PBA members pay a percentage of their salary and overtime in union dues, and the annual amount can often exceed $1,000, according to past and present union members. The PBA has more than 700 dues-paying members and in previous years there were well over 800.

Referring to the widespread practice of union board members being allowed to take a guest, either a spouse or significant other, to out-of-town conferences, that has been an “unwritten policy” of the PBA, the audit reported.

The draft copy also cites the airline expenses on Meegan’s credit card for the 24-month period:

“Total airline expenses for a spouse or significant other amounted to $3,349. The purchase of the spouse’s airline ticket should not have been included as a PBA expense and also should have been included on the board member’s W-2 [form] or reimbursed.

“Meegan indicated that neither he nor the other board members knew the treatment of the guest’s airline ticket was not proper.”

PBA officials at a June 2011 conference in Las Vegas were given $2,000 each but never were required to submit bills to verify that their spending was on union-related expenses, the audit found.

“Meegan indicated that the amounts were for spending money for meals, golf, etc. We advised Meegan that the proper treatment would have been to view the $2,000 to each individual as an advance and to have them provide receipts supporting their expenses and PBA business reason.

“Any amounts not spent should have been remitted back to the PBA. Due to the lack of supporting documentation, it is impossible to conclude as to their propriety.”

Among those receiving the stipends were now-retired Capt. Mark Morgan and Central District Lt. Sean O’Brien, who were PBA officers at the time.

When he was first elected PBA president more than two decades ago, Meegan explained to the auditors, the outgoing union president had “instructed him” that it was proper to use the union credit card to entertain PBA members and politicians, and to cover other various expenses incurred as president.

“Meegan stated that he had discussed the credit card charges and what documentation was required to be maintained with someone at the PBA’s previous accounting firm and he was advised that it was not necessary to maintain receipts or invoices,” the audit stated.

Meegan’s immediate predecessor as PBA president was now-retired Lt. Larry J. Baehre, who served in the position in 1986 and 1987.

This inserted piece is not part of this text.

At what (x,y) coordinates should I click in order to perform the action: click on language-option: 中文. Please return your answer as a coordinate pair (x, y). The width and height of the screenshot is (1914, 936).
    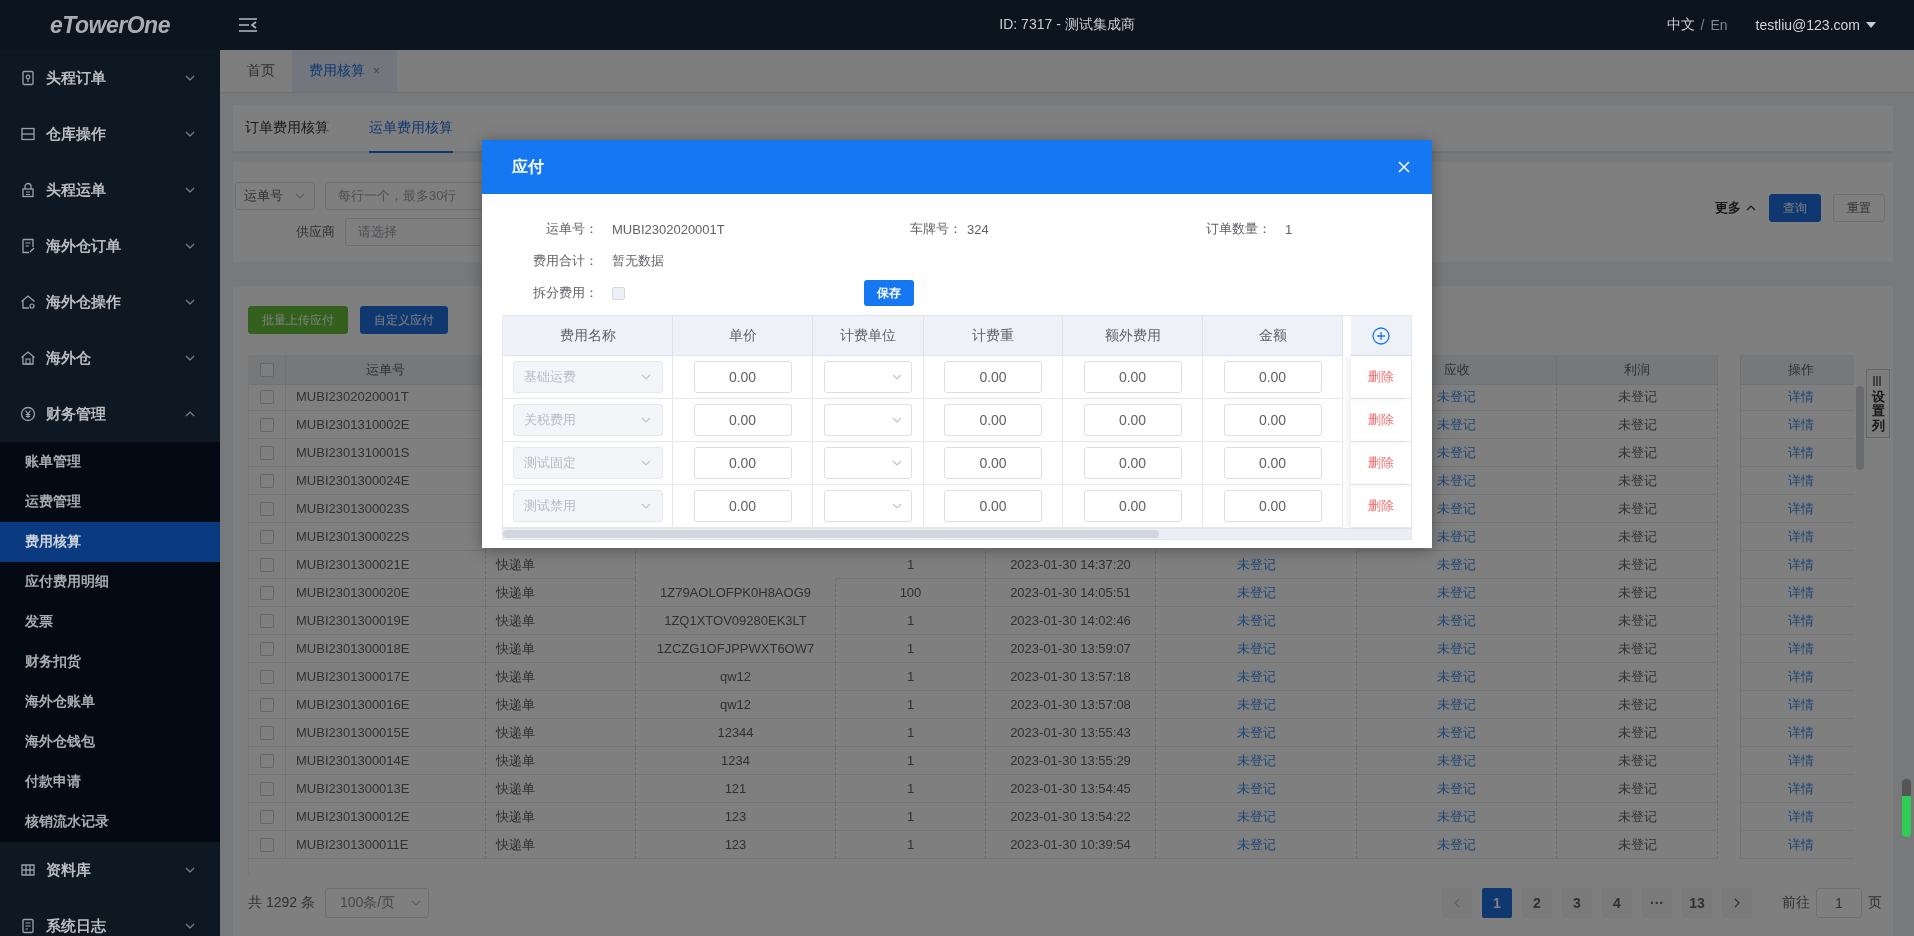
    Looking at the image, I should click on (1680, 25).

“We did have a PBA credit card, and it was proper to use it for approved PBA expenses, but it was not a carte blanche credit card,” Baehre said Saturday.

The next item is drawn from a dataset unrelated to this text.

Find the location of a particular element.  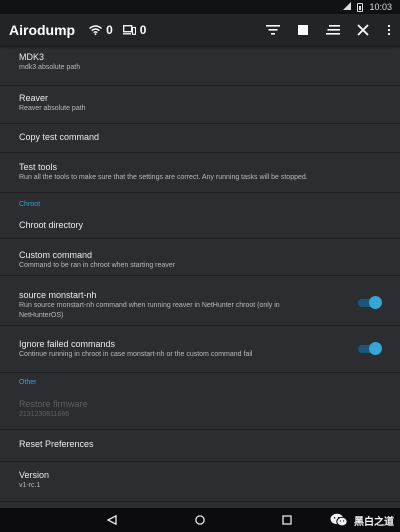

wifi-count: 0 is located at coordinates (101, 30).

“It was to be used for legitimate, and very minimal, expenses,” he added. “I’d be astonished if the credit card bill was ever over $250 a month.”

The PBA’s annual summer outing at Darien Lake amusement park also came under question with concern about the purchase of alcohol and lodging.

“It was noted there were payments made to Frontier Liquor and Pellicano’s out of the benefit fund for family day at Darien Lake. Based on discussions with various board members, there was no alcohol provided at the event and it is unclear why there would be these vendor payments.”

The auditors also raised questions about why Meegan charged the PBA for lodging at Darien Lake during the annual event.

“Based on discussions with various board members, this was not an approved expense of the PBA,” the audit stated.

The audit contains 11 specific recommendations from Freed Maxick, including the PBA creating a better system of accountability, putting records on an electronic software program, a monthly review to reconcile bank statements with charges, a better spelling out of spending practices in the PBA bylaws and better control of payments from the PBA treasurer to its delegates.

As union president, Meegan’s salary was $34,500 annually, in addition to his lieutenant’s salary of $84,000. He retired from the Buffalo Police Department at the end of 2011, after taking over the union presidency on Jan. 1, 1988.

Just before he retired, Meegan noted that the top basic pay for a Buffalo police officer during his tenure rose from $22,400 to $64,095. He also took credit for taking politics out of the Police Department, with a seniority system that prevented officers from being transferred in and out of positions at the whim of the city.